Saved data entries
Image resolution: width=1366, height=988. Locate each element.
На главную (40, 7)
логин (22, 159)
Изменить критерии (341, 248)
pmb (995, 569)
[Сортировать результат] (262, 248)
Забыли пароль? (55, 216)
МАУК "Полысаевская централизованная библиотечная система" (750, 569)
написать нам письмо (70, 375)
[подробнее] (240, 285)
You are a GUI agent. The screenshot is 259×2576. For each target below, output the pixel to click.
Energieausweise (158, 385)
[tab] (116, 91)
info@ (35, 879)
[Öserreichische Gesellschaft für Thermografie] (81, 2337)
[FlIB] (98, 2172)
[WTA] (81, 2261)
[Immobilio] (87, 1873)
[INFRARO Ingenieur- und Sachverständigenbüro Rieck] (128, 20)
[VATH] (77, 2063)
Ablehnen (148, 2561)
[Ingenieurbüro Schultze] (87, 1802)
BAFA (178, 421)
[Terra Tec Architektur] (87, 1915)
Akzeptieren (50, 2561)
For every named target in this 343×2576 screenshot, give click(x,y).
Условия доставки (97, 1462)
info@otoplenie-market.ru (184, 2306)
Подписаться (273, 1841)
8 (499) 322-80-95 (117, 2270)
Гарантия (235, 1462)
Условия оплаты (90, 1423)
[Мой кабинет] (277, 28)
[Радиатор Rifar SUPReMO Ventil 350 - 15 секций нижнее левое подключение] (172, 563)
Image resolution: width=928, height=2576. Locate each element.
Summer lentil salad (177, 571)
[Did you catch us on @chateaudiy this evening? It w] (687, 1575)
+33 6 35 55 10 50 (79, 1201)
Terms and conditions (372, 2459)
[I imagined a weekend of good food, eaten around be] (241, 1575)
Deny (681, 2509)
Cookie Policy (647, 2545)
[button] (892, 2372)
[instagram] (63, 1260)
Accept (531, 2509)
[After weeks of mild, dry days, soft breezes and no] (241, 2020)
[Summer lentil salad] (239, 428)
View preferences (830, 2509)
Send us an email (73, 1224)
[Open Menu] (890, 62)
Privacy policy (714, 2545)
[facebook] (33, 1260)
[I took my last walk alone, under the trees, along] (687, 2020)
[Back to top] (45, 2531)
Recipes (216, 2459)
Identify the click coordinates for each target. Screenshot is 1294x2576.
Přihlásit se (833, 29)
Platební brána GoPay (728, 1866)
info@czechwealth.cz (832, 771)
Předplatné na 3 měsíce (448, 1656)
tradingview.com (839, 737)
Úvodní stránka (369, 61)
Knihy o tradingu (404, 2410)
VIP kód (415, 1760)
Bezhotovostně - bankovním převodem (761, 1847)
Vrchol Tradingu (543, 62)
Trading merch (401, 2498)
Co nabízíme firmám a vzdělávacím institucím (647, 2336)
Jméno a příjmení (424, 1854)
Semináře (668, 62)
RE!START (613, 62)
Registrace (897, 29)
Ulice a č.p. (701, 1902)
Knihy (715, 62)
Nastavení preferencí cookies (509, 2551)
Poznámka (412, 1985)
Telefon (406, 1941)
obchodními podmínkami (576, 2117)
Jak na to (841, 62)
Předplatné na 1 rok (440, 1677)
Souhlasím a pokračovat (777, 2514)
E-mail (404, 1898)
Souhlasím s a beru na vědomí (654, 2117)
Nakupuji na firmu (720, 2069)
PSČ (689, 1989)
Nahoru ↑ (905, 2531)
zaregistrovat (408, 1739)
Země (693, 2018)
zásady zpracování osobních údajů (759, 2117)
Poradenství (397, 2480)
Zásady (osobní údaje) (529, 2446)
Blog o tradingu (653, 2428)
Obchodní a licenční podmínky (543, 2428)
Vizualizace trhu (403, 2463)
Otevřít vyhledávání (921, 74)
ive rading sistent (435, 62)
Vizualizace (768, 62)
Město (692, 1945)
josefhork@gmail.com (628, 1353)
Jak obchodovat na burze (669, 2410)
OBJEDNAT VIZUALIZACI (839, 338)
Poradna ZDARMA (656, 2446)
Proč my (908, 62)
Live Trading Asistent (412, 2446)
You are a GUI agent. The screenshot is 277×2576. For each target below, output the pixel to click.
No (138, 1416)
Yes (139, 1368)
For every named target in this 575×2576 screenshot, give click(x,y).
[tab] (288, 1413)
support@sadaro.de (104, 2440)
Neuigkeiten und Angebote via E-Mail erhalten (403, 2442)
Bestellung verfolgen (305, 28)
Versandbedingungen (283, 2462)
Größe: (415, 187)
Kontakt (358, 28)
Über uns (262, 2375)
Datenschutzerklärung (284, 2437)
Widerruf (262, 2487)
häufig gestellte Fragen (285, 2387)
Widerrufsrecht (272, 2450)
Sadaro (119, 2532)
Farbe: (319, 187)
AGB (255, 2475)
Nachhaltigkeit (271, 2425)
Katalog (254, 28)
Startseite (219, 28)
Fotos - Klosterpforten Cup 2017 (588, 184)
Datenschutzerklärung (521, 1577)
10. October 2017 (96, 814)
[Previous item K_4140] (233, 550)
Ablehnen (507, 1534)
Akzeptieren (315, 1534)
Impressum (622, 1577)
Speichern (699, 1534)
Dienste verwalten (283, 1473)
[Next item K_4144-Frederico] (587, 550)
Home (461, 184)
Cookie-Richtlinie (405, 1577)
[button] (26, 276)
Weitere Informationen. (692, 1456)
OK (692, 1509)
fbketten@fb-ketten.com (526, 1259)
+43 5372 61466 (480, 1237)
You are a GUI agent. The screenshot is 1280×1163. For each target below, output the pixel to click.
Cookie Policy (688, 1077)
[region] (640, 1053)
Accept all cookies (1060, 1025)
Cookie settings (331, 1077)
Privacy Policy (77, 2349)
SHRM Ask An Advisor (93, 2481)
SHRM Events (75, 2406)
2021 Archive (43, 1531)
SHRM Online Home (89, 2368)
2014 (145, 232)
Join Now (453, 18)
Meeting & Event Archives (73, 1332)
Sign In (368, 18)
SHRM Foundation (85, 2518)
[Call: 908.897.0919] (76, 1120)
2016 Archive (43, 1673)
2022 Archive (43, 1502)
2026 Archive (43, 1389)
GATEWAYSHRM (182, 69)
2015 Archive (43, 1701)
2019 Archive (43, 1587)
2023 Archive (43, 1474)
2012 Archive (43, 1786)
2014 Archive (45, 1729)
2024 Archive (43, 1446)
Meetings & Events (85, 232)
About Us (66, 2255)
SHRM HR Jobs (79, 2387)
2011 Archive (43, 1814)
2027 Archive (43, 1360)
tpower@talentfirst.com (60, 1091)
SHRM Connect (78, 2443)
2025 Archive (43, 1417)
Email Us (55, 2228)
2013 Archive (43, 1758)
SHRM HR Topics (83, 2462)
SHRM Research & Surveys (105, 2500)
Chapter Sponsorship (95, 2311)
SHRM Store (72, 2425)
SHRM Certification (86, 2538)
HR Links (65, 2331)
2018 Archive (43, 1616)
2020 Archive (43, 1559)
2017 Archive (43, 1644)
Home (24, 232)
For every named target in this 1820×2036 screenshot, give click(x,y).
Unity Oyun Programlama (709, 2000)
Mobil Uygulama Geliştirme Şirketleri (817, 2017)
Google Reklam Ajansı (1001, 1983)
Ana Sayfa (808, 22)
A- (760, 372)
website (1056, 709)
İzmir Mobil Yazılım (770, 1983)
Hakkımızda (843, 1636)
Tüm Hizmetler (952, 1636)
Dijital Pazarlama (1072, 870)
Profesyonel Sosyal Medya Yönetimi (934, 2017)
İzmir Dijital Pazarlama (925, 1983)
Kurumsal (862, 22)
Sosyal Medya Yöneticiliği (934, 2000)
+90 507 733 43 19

* _Work to complete_
Every entry above needs to be copied exactly.

* _Exercise response_
Image resolution: width=1366, height=988. Locate each element.
На главную (40, 7)
логин (22, 159)
Изменить критерии (341, 248)
pmb (995, 569)
[Сортировать результат] (262, 248)
Забыли пароль? (55, 216)
МАУК "Полысаевская централизованная библиотечная система" (750, 569)
написать нам письмо (70, 375)
[подробнее] (240, 285)
You are a GUI agent. The screenshot is 259×2576. For each target below, output the pixel to click.
Energieausweise (158, 385)
[tab] (116, 91)
info@ (35, 879)
[Öserreichische Gesellschaft für Thermografie] (81, 2337)
[FlIB] (98, 2172)
[WTA] (81, 2261)
[Immobilio] (87, 1873)
[INFRARO Ingenieur- und Sachverständigenbüro Rieck] (128, 20)
[VATH] (77, 2063)
Ablehnen (148, 2561)
[Ingenieurbüro Schultze] (87, 1802)
BAFA (178, 421)
[Terra Tec Architektur] (87, 1915)
Akzeptieren (50, 2561)
For every named target in this 343×2576 screenshot, give click(x,y).
Условия доставки (97, 1462)
info@otoplenie-market.ru (184, 2306)
Подписаться (273, 1841)
8 (499) 322-80-95 (117, 2270)
Гарантия (235, 1462)
Условия оплаты (90, 1423)
[Мой кабинет] (277, 28)
[Радиатор Rifar SUPReMO Ventil 350 - 15 секций нижнее левое подключение] (172, 563)
Image resolution: width=928, height=2576. Locate each element.
Summer lentil salad (177, 571)
[Did you catch us on @chateaudiy this evening? It w] (687, 1575)
+33 6 35 55 10 50 (79, 1201)
Terms and conditions (372, 2459)
[I imagined a weekend of good food, eaten around be] (241, 1575)
Deny (681, 2509)
Cookie Policy (647, 2545)
[button] (892, 2372)
[instagram] (63, 1260)
Accept (531, 2509)
[After weeks of mild, dry days, soft breezes and no] (241, 2020)
[Summer lentil salad] (239, 428)
View preferences (830, 2509)
Send us an email (73, 1224)
[Open Menu] (890, 62)
Privacy policy (714, 2545)
[facebook] (33, 1260)
[I took my last walk alone, under the trees, along] (687, 2020)
[Back to top] (45, 2531)
Recipes (216, 2459)
Identify the click coordinates for each target. Screenshot is 1294x2576.
Přihlásit se (833, 29)
Platební brána GoPay (728, 1866)
info@czechwealth.cz (832, 771)
Předplatné na 3 měsíce (448, 1656)
tradingview.com (839, 737)
Úvodní stránka (369, 61)
Knihy o tradingu (404, 2410)
VIP kód (415, 1760)
Bezhotovostně - bankovním převodem (761, 1847)
Vrchol Tradingu (543, 62)
Trading merch (401, 2498)
Co nabízíme firmám a vzdělávacím institucím (647, 2336)
Jméno a příjmení (424, 1854)
Semináře (668, 62)
RE!START (613, 62)
Registrace (897, 29)
Ulice a č.p. (701, 1902)
Knihy (715, 62)
Nastavení preferencí cookies (509, 2551)
Poznámka (412, 1985)
Telefon (406, 1941)
obchodními podmínkami (576, 2117)
Jak na to (841, 62)
Předplatné na 1 rok (440, 1677)
Souhlasím a pokračovat (777, 2514)
E-mail (404, 1898)
Souhlasím s a beru na vědomí (654, 2117)
Nakupuji na firmu (720, 2069)
PSČ (689, 1989)
Nahoru ↑ (905, 2531)
zaregistrovat (408, 1739)
Země (693, 2018)
zásady zpracování osobních údajů (759, 2117)
Poradenství (397, 2480)
Zásady (osobní údaje) (529, 2446)
Blog o tradingu (653, 2428)
Obchodní a licenční podmínky (543, 2428)
Vizualizace trhu (403, 2463)
Otevřít vyhledávání (921, 74)
ive rading sistent (435, 62)
Vizualizace (768, 62)
Město (692, 1945)
josefhork@gmail.com (628, 1353)
Jak obchodovat na burze (669, 2410)
OBJEDNAT VIZUALIZACI (839, 338)
Poradna ZDARMA (656, 2446)
Proč my (908, 62)
Live Trading Asistent (412, 2446)
You are a GUI agent. The screenshot is 277×2576. For each target below, output the pixel to click.
No (138, 1416)
Yes (139, 1368)
For every named target in this 575×2576 screenshot, give click(x,y).
[tab] (288, 1413)
support@sadaro.de (104, 2440)
Neuigkeiten und Angebote via E-Mail erhalten (403, 2442)
Bestellung verfolgen (305, 28)
Versandbedingungen (283, 2462)
Größe: (415, 187)
Kontakt (358, 28)
Über uns (262, 2375)
Datenschutzerklärung (284, 2437)
Widerruf (262, 2487)
häufig gestellte Fragen (285, 2387)
Widerrufsrecht (272, 2450)
Sadaro (119, 2532)
Farbe: (319, 187)
AGB (255, 2475)
Nachhaltigkeit (271, 2425)
Katalog (254, 28)
Startseite (219, 28)
Fotos - Klosterpforten Cup 2017 (588, 184)
Datenschutzerklärung (521, 1577)
10. October 2017 (96, 814)
[Previous item K_4140] (233, 550)
Ablehnen (507, 1534)
Akzeptieren (315, 1534)
Impressum (622, 1577)
Speichern (699, 1534)
Dienste verwalten (283, 1473)
[Next item K_4144-Frederico] (587, 550)
Home (461, 184)
Cookie-Richtlinie (405, 1577)
[button] (26, 276)
Weitere Informationen. (692, 1456)
OK (692, 1509)
fbketten@fb-ketten.com (526, 1259)
+43 5372 61466 (480, 1237)
You are a GUI agent. The screenshot is 1280×1163. For each target below, output the pixel to click.
Cookie Policy (688, 1077)
[region] (640, 1053)
Accept all cookies (1060, 1025)
Cookie settings (331, 1077)
Privacy Policy (77, 2349)
SHRM Ask An Advisor (93, 2481)
SHRM Events (75, 2406)
2021 Archive (43, 1531)
SHRM Online Home (89, 2368)
2014 (145, 232)
Join Now (453, 18)
Meeting & Event Archives (73, 1332)
Sign In (368, 18)
SHRM Foundation (85, 2518)
[Call: 908.897.0919] (76, 1120)
2016 Archive (43, 1673)
2022 Archive (43, 1502)
2026 Archive (43, 1389)
GATEWAYSHRM (182, 69)
2015 Archive (43, 1701)
2019 Archive (43, 1587)
2023 Archive (43, 1474)
2012 Archive (43, 1786)
2014 Archive (45, 1729)
2024 Archive (43, 1446)
Meetings & Events (85, 232)
About Us (66, 2255)
SHRM HR Jobs (79, 2387)
2011 Archive (43, 1814)
2027 Archive (43, 1360)
tpower@talentfirst.com (60, 1091)
SHRM Connect (78, 2443)
2025 Archive (43, 1417)
Email Us (55, 2228)
2013 Archive (43, 1758)
SHRM HR Topics (83, 2462)
SHRM Research & Surveys (105, 2500)
Chapter Sponsorship (95, 2311)
SHRM Store (72, 2425)
SHRM Certification (86, 2538)
HR Links (65, 2331)
2018 Archive (43, 1616)
2020 Archive (43, 1559)
2017 Archive (43, 1644)
Home (24, 232)
For every named target in this 1820×2036 screenshot, give click(x,y).
Unity Oyun Programlama (709, 2000)
Mobil Uygulama Geliştirme Şirketleri (817, 2017)
Google Reklam Ajansı (1001, 1983)
Ana Sayfa (808, 22)
A- (760, 372)
website (1056, 709)
İzmir Mobil Yazılım (770, 1983)
Hakkımızda (843, 1636)
Tüm Hizmetler (952, 1636)
Dijital Pazarlama (1072, 870)
Profesyonel Sosyal Medya Yönetimi (934, 2017)
İzmir Dijital Pazarlama (925, 1983)
Kurumsal (862, 22)
Sosyal Medya Yöneticiliği (934, 2000)
+90 507 733 43 19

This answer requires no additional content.